No. This is behind the scenes at a Grand Prix in Switzerland, where the skivvies of big tobacco companies are forced to await their call to work. The woman on the right is a secretary for one of the motor-racing teams. The company makes her buy her own stationery, so she has taken to writing memos on her skin. The woman next to her is an agent for a tobacco company, who has been sent to prevent discontent among these poorly paid hirelings. She has dressed in the uniform of a track scavenger (one of the people who pick valuables from dead drivers trapped in burning wreckage) to hide her identity. The disguise has failed miserably, because her hat is made of paper, her scarf is cut from a banner for the Swiss People’s Party, and her large knife is barely concealed beneath her coat. Behind her is the body of a minion who had to be chastised on a previous occasion. The head, hands and feet were removed with a handsaw and displayed to the cheering advertising executives lining the trackside. The rest of the corpse was then mounted here as a warning to the other serfs. Beside the two women stands a local weather presenter, whom the company agent is about to dismember on the suspicion of child abuse. A police investigation will subsequently find this suspicion to be baseless, although the presenter was, everyone agreed, a charmless loner.

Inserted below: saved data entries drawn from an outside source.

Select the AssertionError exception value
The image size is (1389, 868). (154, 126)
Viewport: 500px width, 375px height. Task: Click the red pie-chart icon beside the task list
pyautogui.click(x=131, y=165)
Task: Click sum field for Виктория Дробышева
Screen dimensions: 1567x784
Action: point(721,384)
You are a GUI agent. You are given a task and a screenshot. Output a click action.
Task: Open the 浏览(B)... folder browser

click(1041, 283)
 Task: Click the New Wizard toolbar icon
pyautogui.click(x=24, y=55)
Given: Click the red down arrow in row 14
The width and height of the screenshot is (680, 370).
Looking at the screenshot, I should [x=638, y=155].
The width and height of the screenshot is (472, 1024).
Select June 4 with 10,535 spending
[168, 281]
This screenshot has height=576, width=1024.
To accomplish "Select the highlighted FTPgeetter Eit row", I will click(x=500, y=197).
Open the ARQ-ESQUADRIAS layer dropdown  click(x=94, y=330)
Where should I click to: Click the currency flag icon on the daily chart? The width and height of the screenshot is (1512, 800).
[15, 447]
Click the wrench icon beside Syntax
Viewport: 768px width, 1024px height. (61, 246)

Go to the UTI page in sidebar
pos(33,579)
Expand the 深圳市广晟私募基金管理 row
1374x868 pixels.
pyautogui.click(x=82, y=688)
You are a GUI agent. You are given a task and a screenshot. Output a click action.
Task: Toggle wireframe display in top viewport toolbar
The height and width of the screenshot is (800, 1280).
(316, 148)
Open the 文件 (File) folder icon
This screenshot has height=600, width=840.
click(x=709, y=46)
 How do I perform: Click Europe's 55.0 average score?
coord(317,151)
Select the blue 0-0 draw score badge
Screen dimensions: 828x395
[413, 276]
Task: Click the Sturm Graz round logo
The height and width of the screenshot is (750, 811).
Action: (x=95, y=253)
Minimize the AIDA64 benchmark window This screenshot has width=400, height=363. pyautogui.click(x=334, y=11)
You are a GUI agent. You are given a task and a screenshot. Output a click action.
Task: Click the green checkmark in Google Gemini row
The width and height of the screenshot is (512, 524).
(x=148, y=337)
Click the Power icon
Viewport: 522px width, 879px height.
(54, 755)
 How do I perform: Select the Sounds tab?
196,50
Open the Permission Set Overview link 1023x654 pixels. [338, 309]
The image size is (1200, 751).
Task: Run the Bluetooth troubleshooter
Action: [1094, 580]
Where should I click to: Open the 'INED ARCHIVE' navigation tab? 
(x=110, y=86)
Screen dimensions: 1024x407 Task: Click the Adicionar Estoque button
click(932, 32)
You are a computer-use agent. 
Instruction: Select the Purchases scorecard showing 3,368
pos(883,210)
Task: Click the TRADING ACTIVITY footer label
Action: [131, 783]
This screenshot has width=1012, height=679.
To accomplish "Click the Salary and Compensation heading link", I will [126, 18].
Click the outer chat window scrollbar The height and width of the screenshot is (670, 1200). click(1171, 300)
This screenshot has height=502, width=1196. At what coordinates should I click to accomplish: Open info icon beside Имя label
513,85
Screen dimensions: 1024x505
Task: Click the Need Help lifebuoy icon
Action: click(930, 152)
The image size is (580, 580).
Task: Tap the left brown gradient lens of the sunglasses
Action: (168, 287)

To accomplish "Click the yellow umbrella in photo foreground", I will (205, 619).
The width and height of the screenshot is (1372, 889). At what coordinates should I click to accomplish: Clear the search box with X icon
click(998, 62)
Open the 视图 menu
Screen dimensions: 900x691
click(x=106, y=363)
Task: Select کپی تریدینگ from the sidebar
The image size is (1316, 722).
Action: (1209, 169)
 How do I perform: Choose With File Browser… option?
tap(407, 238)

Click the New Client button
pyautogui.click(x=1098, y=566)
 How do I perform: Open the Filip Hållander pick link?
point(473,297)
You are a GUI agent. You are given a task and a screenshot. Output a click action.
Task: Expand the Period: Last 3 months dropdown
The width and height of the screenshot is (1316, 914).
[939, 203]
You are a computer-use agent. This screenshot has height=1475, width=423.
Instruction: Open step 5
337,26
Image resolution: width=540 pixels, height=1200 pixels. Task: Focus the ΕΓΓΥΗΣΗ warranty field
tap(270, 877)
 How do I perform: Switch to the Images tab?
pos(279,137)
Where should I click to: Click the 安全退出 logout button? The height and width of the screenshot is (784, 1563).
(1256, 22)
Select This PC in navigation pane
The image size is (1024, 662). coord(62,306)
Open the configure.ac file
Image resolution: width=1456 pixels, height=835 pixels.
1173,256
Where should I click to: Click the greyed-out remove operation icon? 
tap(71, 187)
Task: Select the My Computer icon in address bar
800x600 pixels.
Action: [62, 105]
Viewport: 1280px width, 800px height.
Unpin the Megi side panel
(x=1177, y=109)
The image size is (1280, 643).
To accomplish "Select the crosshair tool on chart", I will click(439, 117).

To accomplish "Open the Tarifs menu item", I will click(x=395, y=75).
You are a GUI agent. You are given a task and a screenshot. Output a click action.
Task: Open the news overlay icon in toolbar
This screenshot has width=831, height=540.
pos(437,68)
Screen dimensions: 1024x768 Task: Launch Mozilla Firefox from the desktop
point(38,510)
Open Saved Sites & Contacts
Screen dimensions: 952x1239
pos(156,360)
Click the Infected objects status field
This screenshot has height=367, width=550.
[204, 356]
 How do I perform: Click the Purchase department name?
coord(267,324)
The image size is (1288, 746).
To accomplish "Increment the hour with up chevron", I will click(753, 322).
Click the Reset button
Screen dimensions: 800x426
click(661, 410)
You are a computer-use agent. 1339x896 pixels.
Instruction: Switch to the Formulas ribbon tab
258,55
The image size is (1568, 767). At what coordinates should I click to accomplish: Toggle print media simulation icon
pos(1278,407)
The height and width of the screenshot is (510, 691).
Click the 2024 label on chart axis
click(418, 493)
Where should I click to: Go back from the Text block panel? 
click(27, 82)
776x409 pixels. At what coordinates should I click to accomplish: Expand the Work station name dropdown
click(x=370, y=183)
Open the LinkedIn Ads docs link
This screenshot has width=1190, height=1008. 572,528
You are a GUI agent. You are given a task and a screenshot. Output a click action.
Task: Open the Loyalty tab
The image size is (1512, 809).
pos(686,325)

In the background can be seen two track scavengers drawing up an inventory of valuables found on the corpse of a driver killed during a time trial that has not yet finished.
Paul Cowdell

This is in fact, not an NHS waiting room but a candid moment backstage during rehearsals in Geneva where, due to public spending cuts, the UK’s entry for the 2014 Eurovision Song Contest has been amalgamated into the delegation representing British quantum theory research at the CERN large Hadron Collider.
To the left of the group, Roger Black, Britain’s 400m silver medallist at the 1997 World Athletic Championship can be seen as official ambassador of the GB Olympic Committee.
The empty suit belongs in fact to none other than Patrick Moore, icon of British TV astronomy for over 50 years, and is the official mascot for this year’s British entry.
The group, made up of 2 ex-members of Bucks Fizz, have the lyrics to their song ‘Boom Boom Big Banger Bang Bang’ written – in binary code – on post-it notes stuck to their clothes in a last ditch attempt to remember all the lyrics in time for their big night.
Paul Day

In the third and final stage of the game, the players together compared and discussed all of the interpretations and refutations in order to excavate a further layer of poetic truth:

This is a dream Switzerland. There is a state of ritual with singing. It involves gathering organs from a child lost at sea in order to create a sea for a landlocked country. The child will then be lost again in this new sea, in a self-perpetuating cycle. Only countries with an oceanic border are allowed into the throat-singing competition, and a league of landlocked countries is established to discuss their specific concerns. They are setting up border agencies to scare away migrants.
The refutations are refutations of detail, not of tone, and we thought about where the latent desire might be. This is clearly their dream, and we are looking into their dreams in order to cut off their heads. The ritual is to enable this.

Sunday, March 30, 2014

The Dice Game

February's game in the What Will Be almanac was the Dice Game, devised by the Portland Surrealist Group (2001–2008).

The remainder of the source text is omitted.